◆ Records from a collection
▽

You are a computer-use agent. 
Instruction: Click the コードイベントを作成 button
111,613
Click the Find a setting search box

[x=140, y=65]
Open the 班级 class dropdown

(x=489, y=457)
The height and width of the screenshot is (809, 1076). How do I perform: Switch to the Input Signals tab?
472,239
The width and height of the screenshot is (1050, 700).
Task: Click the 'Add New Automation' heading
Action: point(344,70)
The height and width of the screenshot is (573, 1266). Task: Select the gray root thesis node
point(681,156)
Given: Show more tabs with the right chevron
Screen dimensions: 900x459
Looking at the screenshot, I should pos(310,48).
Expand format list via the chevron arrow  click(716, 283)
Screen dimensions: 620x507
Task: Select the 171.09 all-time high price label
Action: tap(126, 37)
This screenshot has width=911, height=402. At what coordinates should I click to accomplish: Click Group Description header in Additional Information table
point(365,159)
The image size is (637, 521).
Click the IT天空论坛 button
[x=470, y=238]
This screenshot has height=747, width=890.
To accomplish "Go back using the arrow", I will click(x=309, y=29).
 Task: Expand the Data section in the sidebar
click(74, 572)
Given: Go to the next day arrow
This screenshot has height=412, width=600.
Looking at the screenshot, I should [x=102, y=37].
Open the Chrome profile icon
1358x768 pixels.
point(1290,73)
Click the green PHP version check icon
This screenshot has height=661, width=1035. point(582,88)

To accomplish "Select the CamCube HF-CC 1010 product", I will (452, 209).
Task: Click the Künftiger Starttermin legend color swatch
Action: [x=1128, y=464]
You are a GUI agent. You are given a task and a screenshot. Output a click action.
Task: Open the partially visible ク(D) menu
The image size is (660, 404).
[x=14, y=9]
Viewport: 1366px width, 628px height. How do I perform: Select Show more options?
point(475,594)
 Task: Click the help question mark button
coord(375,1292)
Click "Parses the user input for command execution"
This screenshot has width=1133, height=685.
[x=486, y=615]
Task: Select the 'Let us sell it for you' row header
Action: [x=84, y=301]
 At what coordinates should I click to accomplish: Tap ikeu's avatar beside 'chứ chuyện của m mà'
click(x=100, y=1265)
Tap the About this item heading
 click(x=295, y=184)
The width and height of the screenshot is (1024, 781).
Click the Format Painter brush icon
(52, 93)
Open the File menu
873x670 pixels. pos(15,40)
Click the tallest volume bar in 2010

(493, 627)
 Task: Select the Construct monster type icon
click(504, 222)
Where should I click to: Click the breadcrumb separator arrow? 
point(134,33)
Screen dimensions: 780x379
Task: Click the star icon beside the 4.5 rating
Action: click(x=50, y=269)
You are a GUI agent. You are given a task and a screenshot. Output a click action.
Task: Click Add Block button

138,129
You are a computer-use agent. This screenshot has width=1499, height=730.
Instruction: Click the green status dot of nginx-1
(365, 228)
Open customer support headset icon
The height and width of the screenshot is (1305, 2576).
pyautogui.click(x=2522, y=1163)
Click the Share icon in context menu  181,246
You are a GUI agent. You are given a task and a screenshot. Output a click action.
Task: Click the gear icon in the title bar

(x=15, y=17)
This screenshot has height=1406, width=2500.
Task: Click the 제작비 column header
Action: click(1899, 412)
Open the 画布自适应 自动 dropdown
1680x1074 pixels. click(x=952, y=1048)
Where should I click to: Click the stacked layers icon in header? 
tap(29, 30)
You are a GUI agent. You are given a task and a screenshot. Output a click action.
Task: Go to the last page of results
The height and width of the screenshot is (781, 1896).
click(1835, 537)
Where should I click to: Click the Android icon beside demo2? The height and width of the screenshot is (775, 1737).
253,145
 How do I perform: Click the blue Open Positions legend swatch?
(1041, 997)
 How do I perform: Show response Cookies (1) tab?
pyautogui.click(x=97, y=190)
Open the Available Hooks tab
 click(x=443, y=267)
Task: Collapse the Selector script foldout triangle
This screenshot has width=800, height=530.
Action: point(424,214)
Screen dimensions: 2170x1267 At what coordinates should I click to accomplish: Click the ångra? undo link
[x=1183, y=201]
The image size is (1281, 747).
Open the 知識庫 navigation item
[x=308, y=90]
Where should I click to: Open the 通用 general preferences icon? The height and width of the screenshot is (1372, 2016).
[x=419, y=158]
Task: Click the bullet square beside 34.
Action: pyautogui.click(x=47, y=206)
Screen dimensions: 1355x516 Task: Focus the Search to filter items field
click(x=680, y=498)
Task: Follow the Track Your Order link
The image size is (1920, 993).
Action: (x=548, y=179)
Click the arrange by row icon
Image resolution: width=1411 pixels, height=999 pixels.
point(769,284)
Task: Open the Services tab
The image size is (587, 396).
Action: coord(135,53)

△

Please copy every one of the records above line for line, changing nothing.

◆ Task output
You are a computer-use agent. 
Instruction: Click the コードイベントを作成 button
111,613
Click the Find a setting search box

[x=140, y=65]
Open the 班级 class dropdown

(x=489, y=457)
The height and width of the screenshot is (809, 1076). How do I perform: Switch to the Input Signals tab?
472,239
The width and height of the screenshot is (1050, 700).
Task: Click the 'Add New Automation' heading
Action: point(344,70)
The height and width of the screenshot is (573, 1266). Task: Select the gray root thesis node
point(681,156)
Given: Show more tabs with the right chevron
Screen dimensions: 900x459
Looking at the screenshot, I should pos(310,48).
Expand format list via the chevron arrow  click(716, 283)
Screen dimensions: 620x507
Task: Select the 171.09 all-time high price label
Action: tap(126, 37)
This screenshot has width=911, height=402. At what coordinates should I click to accomplish: Click Group Description header in Additional Information table
point(365,159)
The image size is (637, 521).
Click the IT天空论坛 button
[x=470, y=238]
This screenshot has height=747, width=890.
To accomplish "Go back using the arrow", I will click(x=309, y=29).
 Task: Expand the Data section in the sidebar
click(74, 572)
Given: Go to the next day arrow
This screenshot has height=412, width=600.
Looking at the screenshot, I should [x=102, y=37].
Open the Chrome profile icon
1358x768 pixels.
point(1290,73)
Click the green PHP version check icon
This screenshot has height=661, width=1035. point(582,88)

To accomplish "Select the CamCube HF-CC 1010 product", I will (452, 209).
Task: Click the Künftiger Starttermin legend color swatch
Action: [x=1128, y=464]
You are a GUI agent. You are given a task and a screenshot. Output a click action.
Task: Open the partially visible ク(D) menu
The image size is (660, 404).
[x=14, y=9]
Viewport: 1366px width, 628px height. How do I perform: Select Show more options?
point(475,594)
 Task: Click the help question mark button
coord(375,1292)
Click "Parses the user input for command execution"
This screenshot has width=1133, height=685.
[x=486, y=615]
Task: Select the 'Let us sell it for you' row header
Action: [x=84, y=301]
 At what coordinates should I click to accomplish: Tap ikeu's avatar beside 'chứ chuyện của m mà'
click(x=100, y=1265)
Tap the About this item heading
 click(x=295, y=184)
The width and height of the screenshot is (1024, 781).
Click the Format Painter brush icon
(52, 93)
Open the File menu
873x670 pixels. pos(15,40)
Click the tallest volume bar in 2010

(493, 627)
 Task: Select the Construct monster type icon
click(504, 222)
Where should I click to: Click the breadcrumb separator arrow? 
point(134,33)
Screen dimensions: 780x379
Task: Click the star icon beside the 4.5 rating
Action: click(x=50, y=269)
You are a GUI agent. You are given a task and a screenshot. Output a click action.
Task: Click Add Block button

138,129
You are a computer-use agent. This screenshot has width=1499, height=730.
Instruction: Click the green status dot of nginx-1
(365, 228)
Open customer support headset icon
The height and width of the screenshot is (1305, 2576).
pyautogui.click(x=2522, y=1163)
Click the Share icon in context menu  181,246
You are a GUI agent. You are given a task and a screenshot. Output a click action.
Task: Click the gear icon in the title bar

(x=15, y=17)
This screenshot has height=1406, width=2500.
Task: Click the 제작비 column header
Action: click(1899, 412)
Open the 画布自适应 自动 dropdown
1680x1074 pixels. click(x=952, y=1048)
Where should I click to: Click the stacked layers icon in header? 
tap(29, 30)
You are a GUI agent. You are given a task and a screenshot. Output a click action.
Task: Go to the last page of results
The height and width of the screenshot is (781, 1896).
click(1835, 537)
Where should I click to: Click the Android icon beside demo2? The height and width of the screenshot is (775, 1737).
253,145
 How do I perform: Click the blue Open Positions legend swatch?
(1041, 997)
 How do I perform: Show response Cookies (1) tab?
pyautogui.click(x=97, y=190)
Open the Available Hooks tab
 click(x=443, y=267)
Task: Collapse the Selector script foldout triangle
This screenshot has width=800, height=530.
Action: point(424,214)
Screen dimensions: 2170x1267 At what coordinates should I click to accomplish: Click the ångra? undo link
[x=1183, y=201]
The image size is (1281, 747).
Open the 知識庫 navigation item
[x=308, y=90]
Where should I click to: Open the 通用 general preferences icon? The height and width of the screenshot is (1372, 2016).
[x=419, y=158]
Task: Click the bullet square beside 34.
Action: pyautogui.click(x=47, y=206)
Screen dimensions: 1355x516 Task: Focus the Search to filter items field
click(x=680, y=498)
Task: Follow the Track Your Order link
The image size is (1920, 993).
Action: (x=548, y=179)
Click the arrange by row icon
Image resolution: width=1411 pixels, height=999 pixels.
point(769,284)
Task: Open the Services tab
The image size is (587, 396).
Action: coord(135,53)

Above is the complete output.